Overheden en media vinden elkaar eendrachtig in dit wereldbeeld. Media, omdat angst en wantrouwen nu eenmaal de snelste route naar kliks en kijfcijfers zijn: probeer maar eens een krantenkop te brouwen van het feit dat 99,99 procent van alle mensen het goed met anderen voor heeft. En overheden, omdat het de makkelijkste manier is om hun machtsbasis te vergroten: uit angst en wantrouwen wordt de behoefte aan controle en bescherming door autoriteiten geboren. Meer toezicht, meer maatregelen, meer surveillance – als je eenmaal gelooft dat in ieder mens een terrorist schuilt, is de rechtvaardiging ervoor zo gevonden.
Aan dit paranoïde wereldbeeld wordt ook door president Obama niet getornd, zo bleek afgelopen week. In zijn langverwachte speech over de NSA kondigde de president een reeks maatregelen aan om de macht van de NSA in te perken, maar het moreel meest problematische en fundamenteel ondemocratische aspect van het inlichtingenapparaat blijft gewoon bestaan. De NSA mag systematisch data blijven verzamelen van miljoenen mensen wereldwijd, zonder dat er ook maar enige verdenking tegenover hoeft te staan. Zoals Glenn Greenwald, de journalist van The Guardian die de onthullingen van klokkenluider Edward Snowden naar buiten bracht, terecht constateerde, blijft ‘de radicale essentie van de NSA’ fier overeind.
De uitdrukking wil weliswaar dat de weg naar de hel geplaveid is met goede bedoelingen, maar voorzover die hel een totalitaire samenleving is, zijn die goede bedoelingen ver te zoeken: geïnstitutionaliseerd wantrouwen en de politieke en journalistieke exploitatie van angst en onveiligheid zijn de werkelijk drijvende krachten achter de gestage opmars van het moderne totalitarisme. Westerse samenlevingen zijn de afgelopen jaren in rap tempo geëvolueerd tot wat de Amerikaanse denker Francis Fukuyama ooit ‘low trust societies’ noemde: samenlevingen waarin controle en achterdocht voortdurend de voorkeur genieten boven vertrouwen. Niet zo vreemd, als je bedenkt dat onze massamedia en politiek haast nergens anders om draaien dan om overal op de loer liggende gevaren.

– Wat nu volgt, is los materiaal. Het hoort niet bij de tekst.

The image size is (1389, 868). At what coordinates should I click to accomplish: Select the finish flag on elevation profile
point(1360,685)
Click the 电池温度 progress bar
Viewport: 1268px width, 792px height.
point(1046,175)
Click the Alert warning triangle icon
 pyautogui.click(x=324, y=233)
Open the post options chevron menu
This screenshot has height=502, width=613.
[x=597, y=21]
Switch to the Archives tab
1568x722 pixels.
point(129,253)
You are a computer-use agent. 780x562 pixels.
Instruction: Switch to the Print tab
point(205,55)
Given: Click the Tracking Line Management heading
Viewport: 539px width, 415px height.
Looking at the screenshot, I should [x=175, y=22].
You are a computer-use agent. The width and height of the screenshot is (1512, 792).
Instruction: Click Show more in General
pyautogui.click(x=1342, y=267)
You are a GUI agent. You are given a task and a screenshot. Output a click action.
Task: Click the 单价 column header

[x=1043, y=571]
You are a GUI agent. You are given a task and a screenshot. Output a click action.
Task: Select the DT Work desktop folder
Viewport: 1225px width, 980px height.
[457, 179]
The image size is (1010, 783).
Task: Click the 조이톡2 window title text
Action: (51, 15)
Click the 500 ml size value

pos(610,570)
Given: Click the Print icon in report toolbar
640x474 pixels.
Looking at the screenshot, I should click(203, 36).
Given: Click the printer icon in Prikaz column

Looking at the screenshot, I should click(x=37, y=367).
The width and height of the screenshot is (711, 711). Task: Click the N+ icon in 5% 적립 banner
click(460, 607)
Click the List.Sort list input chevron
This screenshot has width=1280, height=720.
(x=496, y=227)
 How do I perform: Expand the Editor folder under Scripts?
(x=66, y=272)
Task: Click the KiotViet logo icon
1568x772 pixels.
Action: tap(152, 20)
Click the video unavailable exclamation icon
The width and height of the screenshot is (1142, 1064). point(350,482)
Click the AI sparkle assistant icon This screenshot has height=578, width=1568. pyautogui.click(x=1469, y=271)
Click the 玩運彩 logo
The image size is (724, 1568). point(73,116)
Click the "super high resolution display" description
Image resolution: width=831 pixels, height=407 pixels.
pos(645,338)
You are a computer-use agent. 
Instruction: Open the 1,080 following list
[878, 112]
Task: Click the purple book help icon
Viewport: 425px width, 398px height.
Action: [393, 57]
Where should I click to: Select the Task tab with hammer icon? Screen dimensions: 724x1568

Kijk één avondje SBS6 en je durft je huis niet meer uit (Pas oplichters), de weg niet meer op (Wegmisbruikers), geen hotel meer in (Red mijn vakantie!) en geen restaurant meer binnen (De smaakpolitie). En dan moet het nieuws – terreur!, misdaad!, oplichterij!, corruptie! – nog beginnen.
Iedere keer als ik ga pinnen lees ik vlak voordat ik mijn pincode invoer: ‘Pas op voor meekijkers!’ Dat zouden ze eigenlijk op elke televisie moeten plakken.